Steven Wright — People forget that Steven Wright was the only pitcher from the Red Sox rotation to make the All Star team last year. Who knows what Wright’s season might’ve become had John Farrell not idiotically used him as a pinch runner in LA against the Dodgers, resulting in Wright diving back to the bag headfirst and injuring his shoulder, an injury that apparently he’s still recovering from. I don’t know how the fuck that’s possible, but we’re gonna roll with it. He’s out of contract options, which is how he ended up in the rotation last year, and that will also play in his favor again this year.
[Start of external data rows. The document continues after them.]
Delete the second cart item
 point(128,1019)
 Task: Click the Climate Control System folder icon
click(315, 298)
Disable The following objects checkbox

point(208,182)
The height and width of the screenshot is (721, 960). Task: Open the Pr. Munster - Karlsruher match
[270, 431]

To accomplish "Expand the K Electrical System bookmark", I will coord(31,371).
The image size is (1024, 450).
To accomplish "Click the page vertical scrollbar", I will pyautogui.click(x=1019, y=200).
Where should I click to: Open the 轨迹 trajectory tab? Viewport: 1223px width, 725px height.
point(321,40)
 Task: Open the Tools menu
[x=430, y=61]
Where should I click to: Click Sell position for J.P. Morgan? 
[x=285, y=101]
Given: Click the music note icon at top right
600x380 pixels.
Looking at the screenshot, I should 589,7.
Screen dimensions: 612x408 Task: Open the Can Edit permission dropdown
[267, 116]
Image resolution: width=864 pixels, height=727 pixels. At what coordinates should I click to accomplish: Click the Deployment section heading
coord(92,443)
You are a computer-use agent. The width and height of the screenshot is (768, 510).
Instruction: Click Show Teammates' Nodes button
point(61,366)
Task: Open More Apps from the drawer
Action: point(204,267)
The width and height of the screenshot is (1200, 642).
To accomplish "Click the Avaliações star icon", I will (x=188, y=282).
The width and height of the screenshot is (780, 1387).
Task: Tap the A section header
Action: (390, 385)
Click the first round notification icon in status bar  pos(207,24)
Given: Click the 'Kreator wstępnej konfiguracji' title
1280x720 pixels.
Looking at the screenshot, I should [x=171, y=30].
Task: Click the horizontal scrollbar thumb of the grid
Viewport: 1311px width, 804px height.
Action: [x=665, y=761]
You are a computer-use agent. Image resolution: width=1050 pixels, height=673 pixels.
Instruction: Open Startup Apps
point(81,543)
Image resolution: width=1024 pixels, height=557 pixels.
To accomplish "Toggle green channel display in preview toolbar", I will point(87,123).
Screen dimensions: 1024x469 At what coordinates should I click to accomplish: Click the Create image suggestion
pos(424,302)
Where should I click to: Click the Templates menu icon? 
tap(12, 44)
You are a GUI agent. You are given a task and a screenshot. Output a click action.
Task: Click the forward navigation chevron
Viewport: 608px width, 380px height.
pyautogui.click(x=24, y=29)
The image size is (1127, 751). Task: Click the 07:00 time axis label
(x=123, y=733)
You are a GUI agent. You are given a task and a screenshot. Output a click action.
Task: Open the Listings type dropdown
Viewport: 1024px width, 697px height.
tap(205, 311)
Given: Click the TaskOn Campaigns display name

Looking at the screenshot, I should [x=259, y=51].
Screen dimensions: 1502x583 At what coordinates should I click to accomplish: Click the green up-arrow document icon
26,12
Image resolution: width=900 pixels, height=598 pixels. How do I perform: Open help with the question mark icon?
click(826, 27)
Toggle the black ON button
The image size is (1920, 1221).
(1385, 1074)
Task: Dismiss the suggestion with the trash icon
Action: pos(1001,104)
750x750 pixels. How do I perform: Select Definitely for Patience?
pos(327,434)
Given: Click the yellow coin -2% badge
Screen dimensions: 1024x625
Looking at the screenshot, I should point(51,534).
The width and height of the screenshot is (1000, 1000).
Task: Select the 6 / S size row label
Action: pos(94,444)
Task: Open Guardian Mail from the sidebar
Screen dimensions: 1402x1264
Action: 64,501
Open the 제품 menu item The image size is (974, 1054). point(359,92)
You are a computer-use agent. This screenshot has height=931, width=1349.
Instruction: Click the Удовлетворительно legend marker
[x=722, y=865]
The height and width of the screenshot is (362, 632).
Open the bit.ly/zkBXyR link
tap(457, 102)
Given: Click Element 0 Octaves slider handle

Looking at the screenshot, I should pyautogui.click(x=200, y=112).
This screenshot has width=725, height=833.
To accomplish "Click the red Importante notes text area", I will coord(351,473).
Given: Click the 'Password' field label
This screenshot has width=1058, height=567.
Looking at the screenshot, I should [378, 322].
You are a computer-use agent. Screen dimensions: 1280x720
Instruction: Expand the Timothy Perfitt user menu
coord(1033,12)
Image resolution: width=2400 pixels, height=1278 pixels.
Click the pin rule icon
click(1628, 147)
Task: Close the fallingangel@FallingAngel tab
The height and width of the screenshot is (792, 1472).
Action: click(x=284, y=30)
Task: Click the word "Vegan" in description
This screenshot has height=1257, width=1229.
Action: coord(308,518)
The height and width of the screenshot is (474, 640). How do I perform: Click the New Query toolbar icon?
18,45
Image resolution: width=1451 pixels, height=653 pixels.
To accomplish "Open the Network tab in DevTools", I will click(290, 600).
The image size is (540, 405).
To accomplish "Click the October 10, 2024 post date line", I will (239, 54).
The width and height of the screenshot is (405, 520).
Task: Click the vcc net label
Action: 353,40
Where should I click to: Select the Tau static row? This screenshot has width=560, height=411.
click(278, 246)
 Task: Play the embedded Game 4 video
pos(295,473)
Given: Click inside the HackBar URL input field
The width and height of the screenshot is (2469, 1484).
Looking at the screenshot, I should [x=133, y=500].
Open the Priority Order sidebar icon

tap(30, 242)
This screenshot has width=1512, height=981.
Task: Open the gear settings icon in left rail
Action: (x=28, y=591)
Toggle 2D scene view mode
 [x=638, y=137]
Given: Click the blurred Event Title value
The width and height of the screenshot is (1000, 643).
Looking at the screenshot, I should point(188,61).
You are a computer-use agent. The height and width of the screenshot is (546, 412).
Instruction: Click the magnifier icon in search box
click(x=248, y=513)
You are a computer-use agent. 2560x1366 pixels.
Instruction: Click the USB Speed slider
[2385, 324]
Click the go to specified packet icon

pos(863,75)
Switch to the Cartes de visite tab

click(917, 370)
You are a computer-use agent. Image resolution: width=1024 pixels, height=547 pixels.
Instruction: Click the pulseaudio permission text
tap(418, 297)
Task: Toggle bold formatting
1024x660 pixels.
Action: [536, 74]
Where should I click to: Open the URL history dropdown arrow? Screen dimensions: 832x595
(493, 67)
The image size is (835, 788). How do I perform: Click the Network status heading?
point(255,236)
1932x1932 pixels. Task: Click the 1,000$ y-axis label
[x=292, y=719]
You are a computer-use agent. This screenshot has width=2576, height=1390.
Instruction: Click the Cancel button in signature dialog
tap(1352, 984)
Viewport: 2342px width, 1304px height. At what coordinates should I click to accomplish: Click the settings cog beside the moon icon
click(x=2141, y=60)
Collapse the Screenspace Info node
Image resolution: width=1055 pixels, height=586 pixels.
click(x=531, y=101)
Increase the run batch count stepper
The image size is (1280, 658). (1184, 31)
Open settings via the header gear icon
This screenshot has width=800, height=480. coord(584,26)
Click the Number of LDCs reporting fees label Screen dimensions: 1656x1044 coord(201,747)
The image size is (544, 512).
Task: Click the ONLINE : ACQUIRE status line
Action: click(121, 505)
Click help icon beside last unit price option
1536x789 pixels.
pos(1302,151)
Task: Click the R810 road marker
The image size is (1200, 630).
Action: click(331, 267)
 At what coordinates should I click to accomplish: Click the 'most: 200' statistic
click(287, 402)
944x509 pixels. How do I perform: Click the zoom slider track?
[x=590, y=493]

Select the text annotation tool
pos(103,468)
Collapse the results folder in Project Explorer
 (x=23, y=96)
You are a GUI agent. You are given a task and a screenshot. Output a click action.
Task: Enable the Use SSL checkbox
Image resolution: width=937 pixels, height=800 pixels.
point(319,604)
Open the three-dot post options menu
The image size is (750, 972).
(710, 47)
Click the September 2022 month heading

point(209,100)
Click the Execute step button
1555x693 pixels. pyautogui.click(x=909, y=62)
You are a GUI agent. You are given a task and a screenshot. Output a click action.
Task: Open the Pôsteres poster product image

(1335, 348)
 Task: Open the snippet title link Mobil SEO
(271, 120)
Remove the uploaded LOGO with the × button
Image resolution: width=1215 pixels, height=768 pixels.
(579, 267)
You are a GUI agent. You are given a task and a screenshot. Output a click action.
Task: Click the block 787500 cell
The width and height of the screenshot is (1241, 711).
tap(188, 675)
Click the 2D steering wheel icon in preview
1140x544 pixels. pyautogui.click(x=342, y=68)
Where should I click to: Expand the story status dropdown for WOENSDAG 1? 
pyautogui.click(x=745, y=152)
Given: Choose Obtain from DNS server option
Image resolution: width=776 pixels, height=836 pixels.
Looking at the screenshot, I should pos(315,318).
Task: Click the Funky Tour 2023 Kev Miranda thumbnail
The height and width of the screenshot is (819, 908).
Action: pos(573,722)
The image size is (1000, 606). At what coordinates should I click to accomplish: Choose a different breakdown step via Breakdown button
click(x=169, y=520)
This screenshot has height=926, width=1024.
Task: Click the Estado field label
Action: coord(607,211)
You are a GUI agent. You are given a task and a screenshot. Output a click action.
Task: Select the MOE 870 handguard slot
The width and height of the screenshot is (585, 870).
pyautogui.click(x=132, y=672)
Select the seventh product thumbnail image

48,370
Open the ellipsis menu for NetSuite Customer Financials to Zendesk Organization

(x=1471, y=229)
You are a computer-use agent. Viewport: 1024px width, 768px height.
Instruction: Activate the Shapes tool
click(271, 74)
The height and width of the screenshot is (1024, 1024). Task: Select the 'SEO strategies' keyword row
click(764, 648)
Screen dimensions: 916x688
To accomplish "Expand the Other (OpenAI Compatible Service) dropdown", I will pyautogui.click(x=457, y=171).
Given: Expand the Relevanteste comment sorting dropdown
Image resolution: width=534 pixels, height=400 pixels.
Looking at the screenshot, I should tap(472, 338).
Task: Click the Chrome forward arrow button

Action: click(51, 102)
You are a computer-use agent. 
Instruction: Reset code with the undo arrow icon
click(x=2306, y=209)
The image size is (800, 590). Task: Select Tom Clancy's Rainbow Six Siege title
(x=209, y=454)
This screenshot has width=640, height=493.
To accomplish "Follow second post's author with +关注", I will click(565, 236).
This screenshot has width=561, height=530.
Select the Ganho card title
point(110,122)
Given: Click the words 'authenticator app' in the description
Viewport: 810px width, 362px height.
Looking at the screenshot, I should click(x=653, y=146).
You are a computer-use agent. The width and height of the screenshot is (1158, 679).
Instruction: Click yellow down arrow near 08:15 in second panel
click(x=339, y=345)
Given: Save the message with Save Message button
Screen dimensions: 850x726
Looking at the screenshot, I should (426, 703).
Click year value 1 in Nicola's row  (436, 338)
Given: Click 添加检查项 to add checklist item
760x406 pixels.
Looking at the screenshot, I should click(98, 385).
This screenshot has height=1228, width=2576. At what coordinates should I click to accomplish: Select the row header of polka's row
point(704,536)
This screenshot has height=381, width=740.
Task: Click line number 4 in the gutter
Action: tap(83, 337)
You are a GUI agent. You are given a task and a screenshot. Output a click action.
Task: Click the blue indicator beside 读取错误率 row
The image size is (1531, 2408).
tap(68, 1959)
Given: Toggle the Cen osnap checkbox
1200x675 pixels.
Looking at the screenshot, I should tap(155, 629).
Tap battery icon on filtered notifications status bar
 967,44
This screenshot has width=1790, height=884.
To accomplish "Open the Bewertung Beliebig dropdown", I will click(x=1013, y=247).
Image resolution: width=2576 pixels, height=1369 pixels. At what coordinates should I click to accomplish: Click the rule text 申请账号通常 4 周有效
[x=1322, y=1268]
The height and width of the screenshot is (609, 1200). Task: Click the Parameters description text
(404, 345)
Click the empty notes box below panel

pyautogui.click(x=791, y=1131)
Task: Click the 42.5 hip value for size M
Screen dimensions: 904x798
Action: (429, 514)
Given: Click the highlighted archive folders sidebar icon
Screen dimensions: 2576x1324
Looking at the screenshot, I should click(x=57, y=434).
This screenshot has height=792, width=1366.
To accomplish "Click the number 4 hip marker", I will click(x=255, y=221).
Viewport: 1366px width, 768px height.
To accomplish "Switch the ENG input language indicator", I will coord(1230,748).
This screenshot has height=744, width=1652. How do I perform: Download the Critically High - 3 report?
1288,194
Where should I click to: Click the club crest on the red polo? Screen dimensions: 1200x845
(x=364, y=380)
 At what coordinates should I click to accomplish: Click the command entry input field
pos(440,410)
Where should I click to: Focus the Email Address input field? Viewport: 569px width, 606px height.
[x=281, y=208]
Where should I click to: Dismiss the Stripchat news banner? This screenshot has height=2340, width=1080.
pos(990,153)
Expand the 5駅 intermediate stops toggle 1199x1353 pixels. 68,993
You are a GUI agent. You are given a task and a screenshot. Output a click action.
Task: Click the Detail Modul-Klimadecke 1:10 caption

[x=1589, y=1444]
Wright hasn’t thrown off a mound yet this spring, but he’s still on schedule to get a routine amount of appearances in spring training if he progresses normally. All that being said, what can we actually expect from Wright in 2017? The knuckleball in and of itself is completely unpredictable, but you mix in the fact that Wright is a 32-year-old with zero full major league seasons under his belt, and what can you really expect? Nothing, right? Anything impactful that you get from Wright is a bonus, no? We’ll see!
Drew Pomeranz — I don’t know why the Red Sox are committing to the idea of having Drew Pomeranz in the rotation to start the season. Well, I do know why, but the reasoning is stupid. They traded their top pitching prospect for him, so they want to maximize the return on that deal so that they don’t look dumb for trading their top pitching prospect for a relief pitcher. I get it. But he made 13 starts for the Red Sox last season, averaged 5.1 innings per start, and pitched at least 6 innings just five times in those 13 starts. He was basically just a relief pitcher that started the games. Might as well just stick him in the bullpen, and use him in spots that actually make sense. Not only that, but he hasn’t thrown off a mound yet this spring either, and had friggin’ stem cell injections in his elbow last October. That sounds terrific. Are the Red Sox inevitably going to regret this Pomeranz trade? Can Pomeranz actually be a decent starter in the American League? Will he end up back in the bullpen? Will he even be healthy enough to contribute and make a noticeable impact on this year’s team?